John R. Koelmel, First Niagara's president and chief executive officer, voiced similar sentiments during a telephone conference call and interview.

Koelmel said Harleysville National "just got caught in this perfect storm that many in our industry are struggling with." He said that Harleysville National operates in "a wonderful market," and that the acquisition would allow First Niagara to build on the foothold it recently established in Pennsylvania.

In April, First Niagara acquired 57 branches of National City Bank as that institution was taken over by Pittsburgh-based PNC Financial Services Group Inc., parent of PNC Bank.

"The communities served by Harleysville are perfect complements to First Niagara's stable and resilient markets in Upstate New York and Western Pennsylvania," Koelmel said.

Koelmel said First Niagara recently repaid $184 million in federal money from the Troubled Asset Relief Program, including about $6 million in dividends and warrant buybacks that he said equaled an 8 percent annualized return.

He said the bank paid back the TARP funds using money that it had raised last year and this year from private investors.

"Right now, we're in a pretty unique position in that we're dealing from a position of strength," Koelmel said.

Harleysville's troubles were plainly a result of the nationwide collapse in housing prices.

Forty-four percent of all its loans were in single-family homes - the highest percentage among the 10 biggest banks with headquarters in the Philadelphia region, according to an analysis of bank data.

Koelmel said: "Harleysville wasn't a broken business - it wasn't a bad business. It just didn't have sufficient capital, as far as the regulators were concerned."

With the acquisition of Harleysville National, First Niagara said it would be adding $5.6 billion in assets, including $4.1 billion in deposits.

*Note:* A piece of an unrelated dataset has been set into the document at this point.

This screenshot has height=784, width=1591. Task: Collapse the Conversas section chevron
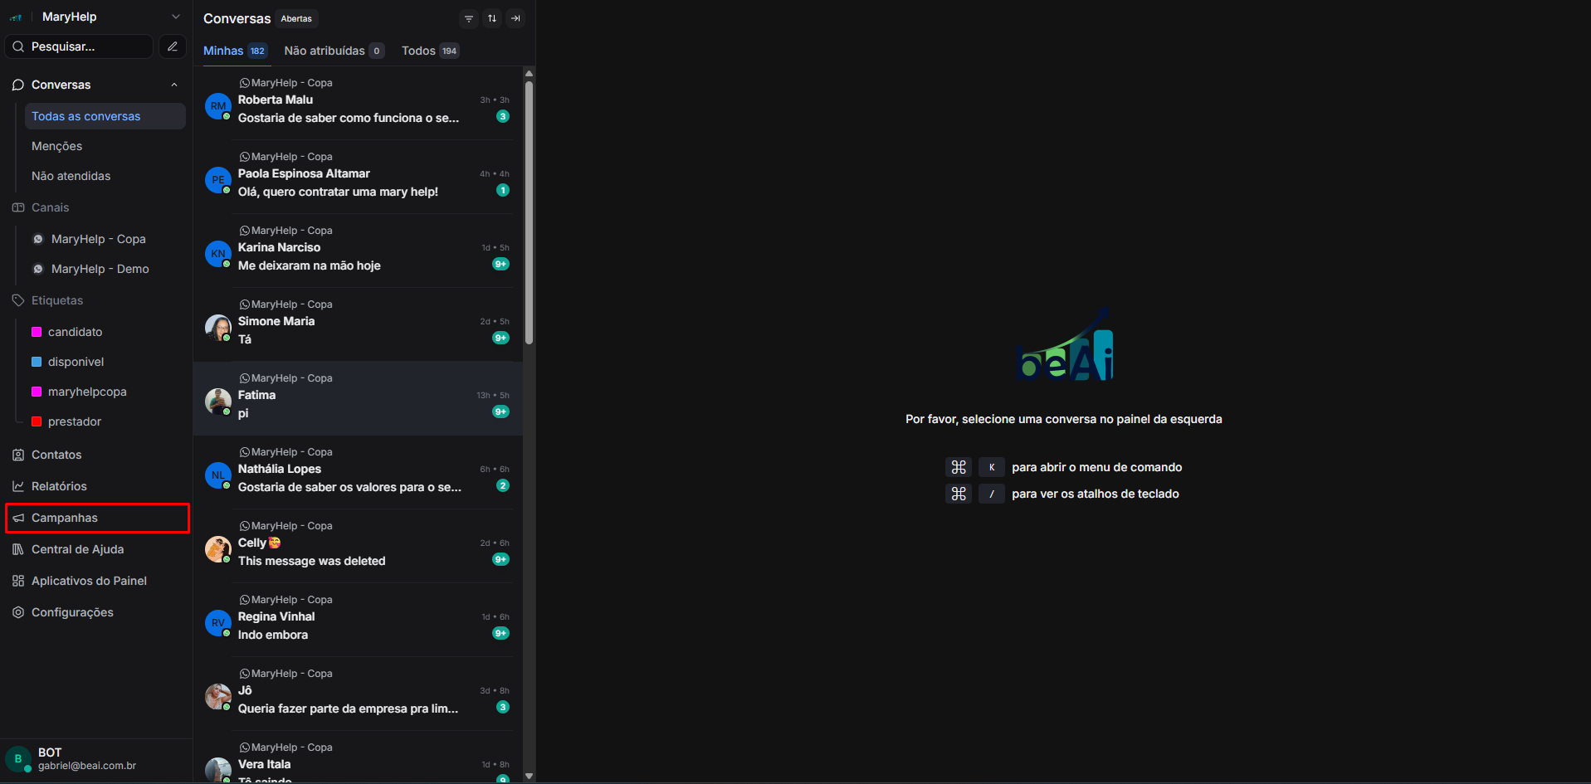[x=174, y=85]
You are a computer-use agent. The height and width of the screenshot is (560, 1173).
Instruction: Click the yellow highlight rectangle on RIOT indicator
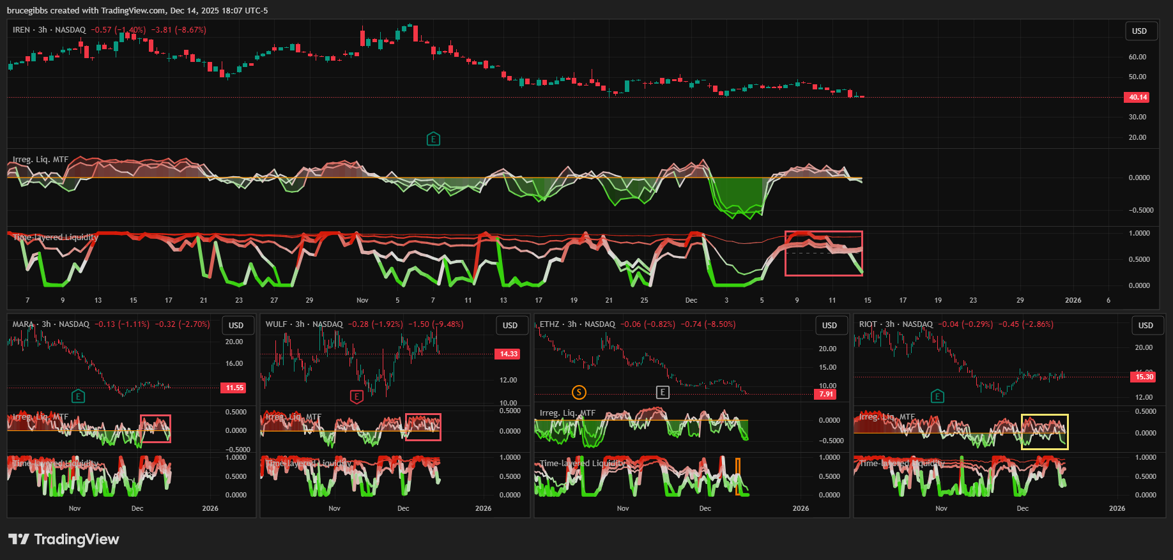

Under the terms of the purchase agreement, Harleysville National shareholders will receive 0.474 shares of First Niagara common stock for each Harleysville National share. First Niagara said that represented a premium of about 37.5 percent based on Harleysville National's closing price on Friday July 24, 2009of $4 per share and a Niagara share price of $11.60, a value set last Wednesday based on a five-day average of the stock's closing prices.

The deal is subject to adjustment under certain circumstances if loan delinquencies at Harleysville National exceed specified amounts, Niagara said.

First Niagara said it intended to maintain all Harleysville National and East Penn branches, and to build on the Pennsylvania company's growing commercial banking and wealth-management business. Harleysville National currently employs more than 1,100 people.

Crivelli said Harleysville National's branches would eventually be renamed. "It will change to 'First Niagara' over time," he said.

First Niagara said the transaction had been approved by both holding companies' boards of directors, but remained subject to regulatory approval and other conditions, including the approval of Harleysville National shareholders.